Text block —
# # # #
Types of Colmena Methods
========================

Colmena encapsulates the methods being executed with a wrapper that
manages deserializing task data and tracking runtime information.

The `task servers <task-servers.html>`_ automatically determine
the correct wrapper for Python tasks, though you will 
need to instantiate your own wrapper `for non-Python tasks <#running-executable>`_.

While you thus do not need to know about the wrappers in most cases,
we describe what each does and how they can be adjusted here.

.. note::

    Apply the ``PythonGeneratorMethod`` wrapper before supplying to
    the Task Server for wrapped generator functions.
    Automatic detection of `Python generator function <#generator-python-functions>`_
    usually fails for wrapped functions.


Basic Python Functions
----------------------

The "basic" Python function has a single return value.

.. code-block:: python

    def f(x: int) -> int:
        return x * 2

The wrapper for this type of function, :class:`~colmena.models.methods.PythonMethod` needs only a reference to the function
and a name to know the function by, if different than the function's existing name.

.. code-block:: python

    from colmena.models.tasks import PythonMethod

    wrapper = PythonMethod(
        function=f,
        name='new_name'
    )

Generator Python Functions
--------------------------

Python generator functions produce a continual series of outputs then, in some cases, a value on completion.
# # # #
Dataset excerpt —
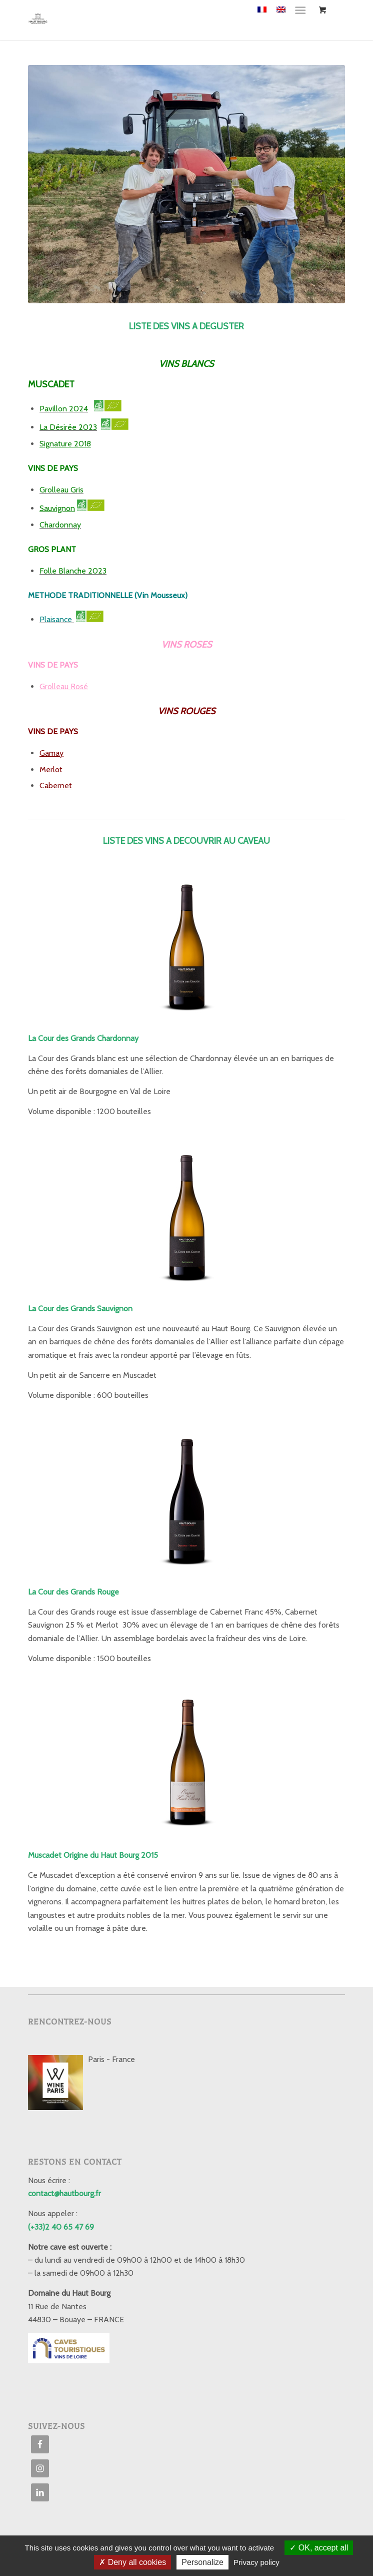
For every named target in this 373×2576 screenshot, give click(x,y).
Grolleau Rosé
# # # #
Things to do —
1 > According to the Colmena methods page, for which tasks must you instantiate your own wrapper?
2 > Decide whether each statement agrees with the Colmena methods page. Answer yes or no for each and quote the words from the page that settle it.
(a) Task servers choose the right wrapper for Python tasks on their own.
(b) Automatic detection of generator functions works reliably for wrapped functions.
(c) A basic Python function produces more than one return value.
3 > From the Colmena methods page, output the passage from "Generator Python Functions" up to and including "value on completion.".

Solutions below —
1 > Non-Python tasks.

2 >
(a) Yes: "automatically determine the correct wrapper for Python tasks"
(b) No: "usually fails for wrapped functions"
(c) No: "has a single return value"

3 >
Generator Python Functions
--------------------------

Python generator functions produce a continual series of outputs then, in some cases, a value on completion.